Do this –
Rewrite the items below as a Markdown table with two columns, Row and Line. Give each nonblank line its own row, with a running number under Row and the line's text under Line, and leave out blank lines.

Excerpted data –

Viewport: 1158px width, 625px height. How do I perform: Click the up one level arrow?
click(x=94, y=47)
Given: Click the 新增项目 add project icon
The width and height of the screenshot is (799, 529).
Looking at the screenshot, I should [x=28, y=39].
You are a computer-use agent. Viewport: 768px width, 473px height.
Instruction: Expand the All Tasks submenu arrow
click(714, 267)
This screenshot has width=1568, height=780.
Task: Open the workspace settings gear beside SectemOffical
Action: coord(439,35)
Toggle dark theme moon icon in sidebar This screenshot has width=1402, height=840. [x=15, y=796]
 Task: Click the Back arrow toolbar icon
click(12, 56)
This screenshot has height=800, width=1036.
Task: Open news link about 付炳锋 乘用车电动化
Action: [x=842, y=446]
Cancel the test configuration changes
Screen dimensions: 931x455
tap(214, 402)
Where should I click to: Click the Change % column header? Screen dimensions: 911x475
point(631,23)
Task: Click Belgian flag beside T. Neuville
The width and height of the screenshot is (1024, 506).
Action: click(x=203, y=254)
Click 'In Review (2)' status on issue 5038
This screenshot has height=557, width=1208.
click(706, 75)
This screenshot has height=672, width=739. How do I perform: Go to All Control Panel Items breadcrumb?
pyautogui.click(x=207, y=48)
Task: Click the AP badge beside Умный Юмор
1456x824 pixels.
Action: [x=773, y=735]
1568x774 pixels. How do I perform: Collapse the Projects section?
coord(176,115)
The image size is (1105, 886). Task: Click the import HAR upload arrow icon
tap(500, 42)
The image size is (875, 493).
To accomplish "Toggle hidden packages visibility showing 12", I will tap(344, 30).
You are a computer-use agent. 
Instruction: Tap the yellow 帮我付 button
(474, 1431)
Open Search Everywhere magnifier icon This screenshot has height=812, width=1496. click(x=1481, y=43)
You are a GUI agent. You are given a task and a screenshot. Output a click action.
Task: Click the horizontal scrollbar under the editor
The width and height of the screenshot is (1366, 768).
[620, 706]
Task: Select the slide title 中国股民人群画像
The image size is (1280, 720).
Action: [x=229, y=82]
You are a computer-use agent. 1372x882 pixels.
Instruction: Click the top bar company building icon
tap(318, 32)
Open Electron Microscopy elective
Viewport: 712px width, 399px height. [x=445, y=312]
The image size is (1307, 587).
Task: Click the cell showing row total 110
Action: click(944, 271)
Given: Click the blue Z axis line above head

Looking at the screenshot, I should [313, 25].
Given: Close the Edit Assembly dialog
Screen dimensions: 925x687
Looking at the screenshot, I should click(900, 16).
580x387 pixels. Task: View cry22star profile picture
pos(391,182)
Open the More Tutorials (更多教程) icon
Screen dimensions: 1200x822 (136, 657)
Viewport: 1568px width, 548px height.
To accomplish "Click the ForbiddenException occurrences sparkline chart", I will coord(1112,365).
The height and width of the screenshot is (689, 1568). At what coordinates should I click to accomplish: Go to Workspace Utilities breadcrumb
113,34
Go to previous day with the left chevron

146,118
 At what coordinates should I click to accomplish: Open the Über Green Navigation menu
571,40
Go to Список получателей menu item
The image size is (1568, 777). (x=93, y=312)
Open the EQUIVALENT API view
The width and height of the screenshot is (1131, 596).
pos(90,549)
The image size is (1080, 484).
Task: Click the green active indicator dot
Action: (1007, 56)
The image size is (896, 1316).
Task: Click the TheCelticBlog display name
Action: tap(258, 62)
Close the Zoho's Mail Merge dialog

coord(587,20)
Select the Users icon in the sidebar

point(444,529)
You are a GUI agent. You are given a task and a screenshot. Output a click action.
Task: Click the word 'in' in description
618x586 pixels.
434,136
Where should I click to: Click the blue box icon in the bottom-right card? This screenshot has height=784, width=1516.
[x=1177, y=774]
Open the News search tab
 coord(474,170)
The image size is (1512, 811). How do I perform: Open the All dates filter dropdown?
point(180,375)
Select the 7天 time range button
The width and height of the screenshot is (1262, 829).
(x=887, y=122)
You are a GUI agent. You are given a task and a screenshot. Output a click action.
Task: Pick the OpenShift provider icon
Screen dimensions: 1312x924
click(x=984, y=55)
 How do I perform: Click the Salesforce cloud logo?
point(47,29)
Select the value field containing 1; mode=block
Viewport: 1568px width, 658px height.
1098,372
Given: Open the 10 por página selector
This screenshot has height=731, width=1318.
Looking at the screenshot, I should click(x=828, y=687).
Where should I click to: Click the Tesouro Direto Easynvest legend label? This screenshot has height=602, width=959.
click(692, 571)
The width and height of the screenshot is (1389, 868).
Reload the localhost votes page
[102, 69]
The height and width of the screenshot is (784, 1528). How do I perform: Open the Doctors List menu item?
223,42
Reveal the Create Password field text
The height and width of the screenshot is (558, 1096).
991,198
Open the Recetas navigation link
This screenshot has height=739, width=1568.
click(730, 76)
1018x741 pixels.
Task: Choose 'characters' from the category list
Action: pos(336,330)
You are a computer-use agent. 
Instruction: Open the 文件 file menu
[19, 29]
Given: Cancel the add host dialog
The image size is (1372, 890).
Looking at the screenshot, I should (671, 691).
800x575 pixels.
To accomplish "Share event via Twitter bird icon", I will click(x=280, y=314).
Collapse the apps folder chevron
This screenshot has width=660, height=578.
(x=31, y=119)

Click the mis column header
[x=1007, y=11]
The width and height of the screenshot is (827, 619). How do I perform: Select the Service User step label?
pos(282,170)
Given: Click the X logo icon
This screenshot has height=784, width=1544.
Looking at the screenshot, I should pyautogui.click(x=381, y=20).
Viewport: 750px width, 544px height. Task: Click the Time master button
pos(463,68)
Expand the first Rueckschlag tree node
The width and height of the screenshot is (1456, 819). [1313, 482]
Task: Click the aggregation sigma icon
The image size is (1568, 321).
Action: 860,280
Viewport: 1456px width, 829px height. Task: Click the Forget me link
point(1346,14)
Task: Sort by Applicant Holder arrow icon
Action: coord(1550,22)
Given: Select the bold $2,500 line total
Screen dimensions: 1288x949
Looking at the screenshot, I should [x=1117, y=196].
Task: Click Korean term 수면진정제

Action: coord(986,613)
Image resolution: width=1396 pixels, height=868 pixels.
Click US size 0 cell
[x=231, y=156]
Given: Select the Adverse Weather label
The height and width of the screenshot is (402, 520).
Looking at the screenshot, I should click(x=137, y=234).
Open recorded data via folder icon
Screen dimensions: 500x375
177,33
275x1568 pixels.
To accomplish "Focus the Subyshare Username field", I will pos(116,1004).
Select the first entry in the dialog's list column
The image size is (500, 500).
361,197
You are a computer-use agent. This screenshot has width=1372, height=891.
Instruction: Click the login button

Answer to this exercise –
| Row | Line |
|---|---|
| 1 | Viewport: 1158px width, 625px height. How do I perform: Click the up one level arrow? |
| 2 | click(x=94, y=47) |
| 3 | Given: Click the 新增项目 add project icon |
| 4 | The width and height of the screenshot is (799, 529). |
| 5 | Looking at the screenshot, I should [x=28, y=39]. |
| 6 | You are a computer-use agent. Viewport: 768px width, 473px height. |
| 7 | Instruction: Expand the All Tasks submenu arrow |
| 8 | click(714, 267) |
| 9 | This screenshot has width=1568, height=780. |
| 10 | Task: Open the workspace settings gear beside SectemOffical |
| 11 | Action: coord(439,35) |
| 12 | Toggle dark theme moon icon in sidebar This screenshot has width=1402, height=840. [x=15, y=796] |
| 13 |  Task: Click the Back arrow toolbar icon |
| 14 | click(12, 56) |
| 15 | This screenshot has height=800, width=1036. |
| 16 | Task: Open news link about 付炳锋 乘用车电动化 |
| 17 | Action: [x=842, y=446] |
| 18 | Cancel the test configuration changes |
| 19 | Screen dimensions: 931x455 |
| 20 | tap(214, 402) |
| 21 | Where should I click to: Click the Change % column header? Screen dimensions: 911x475 |
| 22 | point(631,23) |
| 23 | Task: Click Belgian flag beside T. Neuville |
| 24 | The width and height of the screenshot is (1024, 506). |
| 25 | Action: click(x=203, y=254) |
| 26 | Click 'In Review (2)' status on issue 5038 |
| 27 | This screenshot has height=557, width=1208. |
| 28 | click(706, 75) |
| 29 | This screenshot has height=672, width=739. How do I perform: Go to All Control Panel Items breadcrumb? |
| 30 | pyautogui.click(x=207, y=48) |
| 31 | Task: Click the AP badge beside Умный Юмор |
| 32 | 1456x824 pixels. |
| 33 | Action: [x=773, y=735] |
| 34 | 1568x774 pixels. How do I perform: Collapse the Projects section? |
| 35 | coord(176,115) |
| 36 | The image size is (1105, 886). Task: Click the import HAR upload arrow icon |
| 37 | tap(500, 42) |
| 38 | The image size is (875, 493). |
| 39 | To accomplish "Toggle hidden packages visibility showing 12", I will tap(344, 30). |
| 40 | You are a computer-use agent.  |
| 41 | Instruction: Tap the yellow 帮我付 button |
| 42 | (474, 1431) |
| 43 | Open Search Everywhere magnifier icon This screenshot has height=812, width=1496. click(x=1481, y=43) |
| 44 | You are a GUI agent. You are given a task and a screenshot. Output a click action. |
| 45 | Task: Click the horizontal scrollbar under the editor |
| 46 | The width and height of the screenshot is (1366, 768). |
| 47 | [620, 706] |
| 48 | Task: Select the slide title 中国股民人群画像 |
| 49 | The image size is (1280, 720). |
| 50 | Action: [x=229, y=82] |
| 51 | You are a computer-use agent. 1372x882 pixels. |
| 52 | Instruction: Click the top bar company building icon |
| 53 | tap(318, 32) |
| 54 | Open Electron Microscopy elective |
| 55 | Viewport: 712px width, 399px height. [x=445, y=312] |
| 56 | The image size is (1307, 587). |
| 57 | Task: Click the cell showing row total 110 |
| 58 | Action: click(944, 271) |
| 59 | Given: Click the blue Z axis line above head |
| 60 | Looking at the screenshot, I should [313, 25]. |
| 61 | Given: Close the Edit Assembly dialog |
| 62 | Screen dimensions: 925x687 |
| 63 | Looking at the screenshot, I should click(900, 16). |
| 64 | 580x387 pixels. Task: View cry22star profile picture |
| 65 | pos(391,182) |
| 66 | Open the More Tutorials (更多教程) icon |
| 67 | Screen dimensions: 1200x822 (136, 657) |
| 68 | Viewport: 1568px width, 548px height. |
| 69 | To accomplish "Click the ForbiddenException occurrences sparkline chart", I will coord(1112,365). |
| 70 | The height and width of the screenshot is (689, 1568). At what coordinates should I click to accomplish: Go to Workspace Utilities breadcrumb |
| 71 | 113,34 |
| 72 | Go to previous day with the left chevron |
| 73 | 146,118 |
| 74 |  At what coordinates should I click to accomplish: Open the Über Green Navigation menu |
| 75 | 571,40 |
| 76 | Go to Список получателей menu item |
| 77 | The image size is (1568, 777). (x=93, y=312) |
| 78 | Open the EQUIVALENT API view |
| 79 | The width and height of the screenshot is (1131, 596). |
| 80 | pos(90,549) |
| 81 | The image size is (1080, 484). |
| 82 | Task: Click the green active indicator dot |
| 83 | Action: (1007, 56) |
| 84 | The image size is (896, 1316). |
| 85 | Task: Click the TheCelticBlog display name |
| 86 | Action: tap(258, 62) |
| 87 | Close the Zoho's Mail Merge dialog |
| 88 | coord(587,20) |
| 89 | Select the Users icon in the sidebar |
| 90 | point(444,529) |
| 91 | You are a GUI agent. You are given a task and a screenshot. Output a click action. |
| 92 | Task: Click the word 'in' in description |
| 93 | 618x586 pixels. |
| 94 | 434,136 |
| 95 | Where should I click to: Click the blue box icon in the bottom-right card? This screenshot has height=784, width=1516. |
| 96 | [x=1177, y=774] |
| 97 | Open the News search tab |
| 98 |  coord(474,170) |
| 99 | The image size is (1512, 811). How do I perform: Open the All dates filter dropdown? |
| 100 | point(180,375) |
| 101 | Select the 7天 time range button |
| 102 | The width and height of the screenshot is (1262, 829). |
| 103 | (x=887, y=122) |
| 104 | You are a GUI agent. You are given a task and a screenshot. Output a click action. |
| 105 | Task: Pick the OpenShift provider icon |
| 106 | Screen dimensions: 1312x924 |
| 107 | click(x=984, y=55) |
| 108 |  How do I perform: Click the Salesforce cloud logo? |
| 109 | point(47,29) |
| 110 | Select the value field containing 1; mode=block |
| 111 | Viewport: 1568px width, 658px height. |
| 112 | 1098,372 |
| 113 | Given: Open the 10 por página selector |
| 114 | This screenshot has height=731, width=1318. |
| 115 | Looking at the screenshot, I should click(x=828, y=687). |
| 116 | Where should I click to: Click the Tesouro Direto Easynvest legend label? This screenshot has height=602, width=959. |
| 117 | click(692, 571) |
| 118 | The width and height of the screenshot is (1389, 868). |
| 119 | Reload the localhost votes page |
| 120 | [102, 69] |
| 121 | The height and width of the screenshot is (784, 1528). How do I perform: Open the Doctors List menu item? |
| 122 | 223,42 |
| 123 | Reveal the Create Password field text |
| 124 | The height and width of the screenshot is (558, 1096). |
| 125 | 991,198 |
| 126 | Open the Recetas navigation link |
| 127 | This screenshot has height=739, width=1568. |
| 128 | click(730, 76) |
| 129 | 1018x741 pixels. |
| 130 | Task: Choose 'characters' from the category list |
| 131 | Action: pos(336,330) |
| 132 | You are a computer-use agent.  |
| 133 | Instruction: Open the 文件 file menu |
| 134 | [19, 29] |
| 135 | Given: Cancel the add host dialog |
| 136 | The image size is (1372, 890). |
| 137 | Looking at the screenshot, I should (671, 691). |
| 138 | 800x575 pixels. |
| 139 | To accomplish "Share event via Twitter bird icon", I will click(x=280, y=314). |
| 140 | Collapse the apps folder chevron |
| 141 | This screenshot has width=660, height=578. |
| 142 | (x=31, y=119) |
| 143 | Click the mis column header |
| 144 | [x=1007, y=11] |
| 145 | The width and height of the screenshot is (827, 619). How do I perform: Select the Service User step label? |
| 146 | pos(282,170) |
| 147 | Given: Click the X logo icon |
| 148 | This screenshot has height=784, width=1544. |
| 149 | Looking at the screenshot, I should pyautogui.click(x=381, y=20). |
| 150 | Viewport: 750px width, 544px height. Task: Click the Time master button |
| 151 | pos(463,68) |
| 152 | Expand the first Rueckschlag tree node |
| 153 | The width and height of the screenshot is (1456, 819). [1313, 482] |
| 154 | Task: Click the aggregation sigma icon |
| 155 | The image size is (1568, 321). |
| 156 | Action: 860,280 |
| 157 | Viewport: 1456px width, 829px height. Task: Click the Forget me link |
| 158 | point(1346,14) |
| 159 | Task: Sort by Applicant Holder arrow icon |
| 160 | Action: coord(1550,22) |
| 161 | Given: Select the bold $2,500 line total |
| 162 | Screen dimensions: 1288x949 |
| 163 | Looking at the screenshot, I should [x=1117, y=196]. |
| 164 | Task: Click Korean term 수면진정제 |
| 165 | Action: coord(986,613) |
| 166 | Image resolution: width=1396 pixels, height=868 pixels. |
| 167 | Click US size 0 cell |
| 168 | [x=231, y=156] |
| 169 | Given: Select the Adverse Weather label |
| 170 | The height and width of the screenshot is (402, 520). |
| 171 | Looking at the screenshot, I should click(x=137, y=234). |
| 172 | Open recorded data via folder icon |
| 173 | Screen dimensions: 500x375 |
| 174 | 177,33 |
| 175 | 275x1568 pixels. |
| 176 | To accomplish "Focus the Subyshare Username field", I will pos(116,1004). |
| 177 | Select the first entry in the dialog's list column |
| 178 | The image size is (500, 500). |
| 179 | 361,197 |
| 180 | You are a computer-use agent. This screenshot has width=1372, height=891. |
| 181 | Instruction: Click the login button |